_Exercise objective_: Copy out, word for word, the items between the line containing "Purple (226, 742)" and the line containing "Війна з РФ (716, 140)", inclusive.

____ Given records

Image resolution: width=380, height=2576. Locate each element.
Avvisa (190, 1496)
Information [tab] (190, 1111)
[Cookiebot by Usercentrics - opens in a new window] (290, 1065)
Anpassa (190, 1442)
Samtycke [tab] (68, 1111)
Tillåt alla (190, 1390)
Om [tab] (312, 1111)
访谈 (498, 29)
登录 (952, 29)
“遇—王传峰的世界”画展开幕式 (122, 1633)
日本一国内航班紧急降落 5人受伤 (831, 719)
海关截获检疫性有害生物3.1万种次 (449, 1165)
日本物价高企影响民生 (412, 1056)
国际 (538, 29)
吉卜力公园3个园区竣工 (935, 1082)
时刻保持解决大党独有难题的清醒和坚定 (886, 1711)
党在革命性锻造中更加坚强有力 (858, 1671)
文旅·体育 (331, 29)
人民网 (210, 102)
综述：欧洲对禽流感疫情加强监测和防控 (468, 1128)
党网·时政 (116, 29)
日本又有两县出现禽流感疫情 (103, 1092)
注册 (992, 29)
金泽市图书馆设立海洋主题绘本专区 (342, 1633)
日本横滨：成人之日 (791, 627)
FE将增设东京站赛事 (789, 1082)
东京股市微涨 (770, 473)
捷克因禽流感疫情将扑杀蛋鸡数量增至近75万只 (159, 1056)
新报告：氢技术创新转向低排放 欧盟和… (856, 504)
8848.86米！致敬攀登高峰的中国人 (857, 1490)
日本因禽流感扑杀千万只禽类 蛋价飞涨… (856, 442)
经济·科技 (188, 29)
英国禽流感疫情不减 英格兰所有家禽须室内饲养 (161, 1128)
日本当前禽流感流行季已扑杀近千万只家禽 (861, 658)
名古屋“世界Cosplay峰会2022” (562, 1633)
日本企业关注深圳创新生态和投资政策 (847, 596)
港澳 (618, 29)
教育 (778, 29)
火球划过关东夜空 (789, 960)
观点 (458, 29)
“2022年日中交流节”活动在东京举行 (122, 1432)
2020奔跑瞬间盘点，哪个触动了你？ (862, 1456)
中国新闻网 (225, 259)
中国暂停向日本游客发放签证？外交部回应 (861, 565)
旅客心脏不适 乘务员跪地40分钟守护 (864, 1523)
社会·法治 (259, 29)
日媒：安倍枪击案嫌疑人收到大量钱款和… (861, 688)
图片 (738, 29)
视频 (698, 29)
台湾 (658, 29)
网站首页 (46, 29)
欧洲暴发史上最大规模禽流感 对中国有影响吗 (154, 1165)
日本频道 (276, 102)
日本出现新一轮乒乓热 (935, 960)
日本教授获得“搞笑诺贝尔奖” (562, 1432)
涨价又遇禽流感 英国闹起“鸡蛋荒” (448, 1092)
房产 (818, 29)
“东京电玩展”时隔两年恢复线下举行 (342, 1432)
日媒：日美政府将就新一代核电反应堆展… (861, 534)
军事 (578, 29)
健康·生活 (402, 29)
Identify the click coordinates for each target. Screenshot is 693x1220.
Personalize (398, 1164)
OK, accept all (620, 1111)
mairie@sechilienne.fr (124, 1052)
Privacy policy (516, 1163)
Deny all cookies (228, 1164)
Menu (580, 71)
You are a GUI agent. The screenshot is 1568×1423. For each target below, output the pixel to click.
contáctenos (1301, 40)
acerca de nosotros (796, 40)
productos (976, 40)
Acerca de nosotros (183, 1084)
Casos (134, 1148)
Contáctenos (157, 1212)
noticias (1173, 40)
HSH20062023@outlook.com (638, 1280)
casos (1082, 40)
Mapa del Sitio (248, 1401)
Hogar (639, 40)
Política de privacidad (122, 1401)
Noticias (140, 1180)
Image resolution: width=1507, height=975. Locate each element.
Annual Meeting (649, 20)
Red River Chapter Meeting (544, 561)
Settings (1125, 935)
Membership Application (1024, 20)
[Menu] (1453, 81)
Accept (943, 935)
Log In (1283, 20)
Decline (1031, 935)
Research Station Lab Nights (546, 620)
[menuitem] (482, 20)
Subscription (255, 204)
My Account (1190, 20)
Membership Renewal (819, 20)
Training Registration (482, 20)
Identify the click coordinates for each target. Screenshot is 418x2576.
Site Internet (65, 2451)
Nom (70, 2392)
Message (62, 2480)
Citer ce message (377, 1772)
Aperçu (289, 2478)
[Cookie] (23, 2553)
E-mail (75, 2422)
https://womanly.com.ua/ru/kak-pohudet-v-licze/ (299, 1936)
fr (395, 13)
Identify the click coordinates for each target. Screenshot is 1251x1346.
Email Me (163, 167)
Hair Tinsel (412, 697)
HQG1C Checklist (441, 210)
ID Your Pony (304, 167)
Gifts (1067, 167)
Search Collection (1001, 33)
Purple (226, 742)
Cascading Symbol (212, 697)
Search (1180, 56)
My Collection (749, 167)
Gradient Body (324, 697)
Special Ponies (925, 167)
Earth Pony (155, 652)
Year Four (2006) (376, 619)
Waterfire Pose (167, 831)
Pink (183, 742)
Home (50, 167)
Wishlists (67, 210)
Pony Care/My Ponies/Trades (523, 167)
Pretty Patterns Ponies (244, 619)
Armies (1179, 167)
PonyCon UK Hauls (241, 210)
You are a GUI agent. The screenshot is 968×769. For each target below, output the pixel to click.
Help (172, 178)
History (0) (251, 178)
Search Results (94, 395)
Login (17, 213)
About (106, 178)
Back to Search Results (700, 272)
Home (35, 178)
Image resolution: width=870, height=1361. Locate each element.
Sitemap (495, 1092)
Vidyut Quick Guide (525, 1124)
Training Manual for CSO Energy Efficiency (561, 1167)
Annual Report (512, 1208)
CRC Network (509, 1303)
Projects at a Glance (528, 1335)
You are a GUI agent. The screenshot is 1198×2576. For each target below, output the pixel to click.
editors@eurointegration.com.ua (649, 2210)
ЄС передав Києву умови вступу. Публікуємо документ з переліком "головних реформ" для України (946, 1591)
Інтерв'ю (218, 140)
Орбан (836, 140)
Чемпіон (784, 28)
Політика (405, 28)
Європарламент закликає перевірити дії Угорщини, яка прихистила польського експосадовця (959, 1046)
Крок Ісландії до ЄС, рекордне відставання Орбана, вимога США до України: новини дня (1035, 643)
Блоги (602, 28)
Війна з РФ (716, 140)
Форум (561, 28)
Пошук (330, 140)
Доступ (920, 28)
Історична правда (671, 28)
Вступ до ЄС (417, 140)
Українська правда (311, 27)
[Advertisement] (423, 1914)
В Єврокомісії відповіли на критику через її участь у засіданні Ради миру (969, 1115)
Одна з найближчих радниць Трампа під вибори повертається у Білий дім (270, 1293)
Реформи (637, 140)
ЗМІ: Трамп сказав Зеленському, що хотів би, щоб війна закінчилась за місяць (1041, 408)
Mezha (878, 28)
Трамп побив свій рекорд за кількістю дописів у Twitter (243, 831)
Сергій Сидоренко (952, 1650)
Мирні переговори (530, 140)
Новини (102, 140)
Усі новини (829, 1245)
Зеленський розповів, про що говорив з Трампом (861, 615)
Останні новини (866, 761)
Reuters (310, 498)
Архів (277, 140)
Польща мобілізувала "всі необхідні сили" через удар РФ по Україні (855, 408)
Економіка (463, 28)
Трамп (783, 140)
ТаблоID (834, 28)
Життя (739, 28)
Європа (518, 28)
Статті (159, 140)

________

_Output for this task_:
Purple (226, 742)
Cascading Symbol (212, 697)
Search (1180, 56)
My Collection (749, 167)
Gradient Body (324, 697)
Special Ponies (925, 167)
Earth Pony (155, 652)
Year Four (2006) (376, 619)
Waterfire Pose (167, 831)
Pink (183, 742)
Home (50, 167)
Wishlists (67, 210)
Pony Care/My Ponies/Trades (523, 167)
Pretty Patterns Ponies (244, 619)
Armies (1179, 167)
PonyCon UK Hauls (241, 210)
You are a GUI agent. The screenshot is 968×769. For each target below, output the pixel to click.
Help (172, 178)
History (0) (251, 178)
Search Results (94, 395)
Login (17, 213)
About (106, 178)
Back to Search Results (700, 272)
Home (35, 178)
Image resolution: width=870, height=1361. Locate each element.
Sitemap (495, 1092)
Vidyut Quick Guide (525, 1124)
Training Manual for CSO Energy Efficiency (561, 1167)
Annual Report (512, 1208)
CRC Network (509, 1303)
Projects at a Glance (528, 1335)
You are a GUI agent. The screenshot is 1198×2576. For each target below, output the pixel to click.
editors@eurointegration.com.ua (649, 2210)
ЄС передав Києву умови вступу. Публікуємо документ з переліком "головних реформ" для України (946, 1591)
Інтерв'ю (218, 140)
Орбан (836, 140)
Чемпіон (784, 28)
Політика (405, 28)
Європарламент закликає перевірити дії Угорщини, яка прихистила польського експосадовця (959, 1046)
Крок Ісландії до ЄС, рекордне відставання Орбана, вимога США до України: новини дня (1035, 643)
Блоги (602, 28)
Війна з РФ (716, 140)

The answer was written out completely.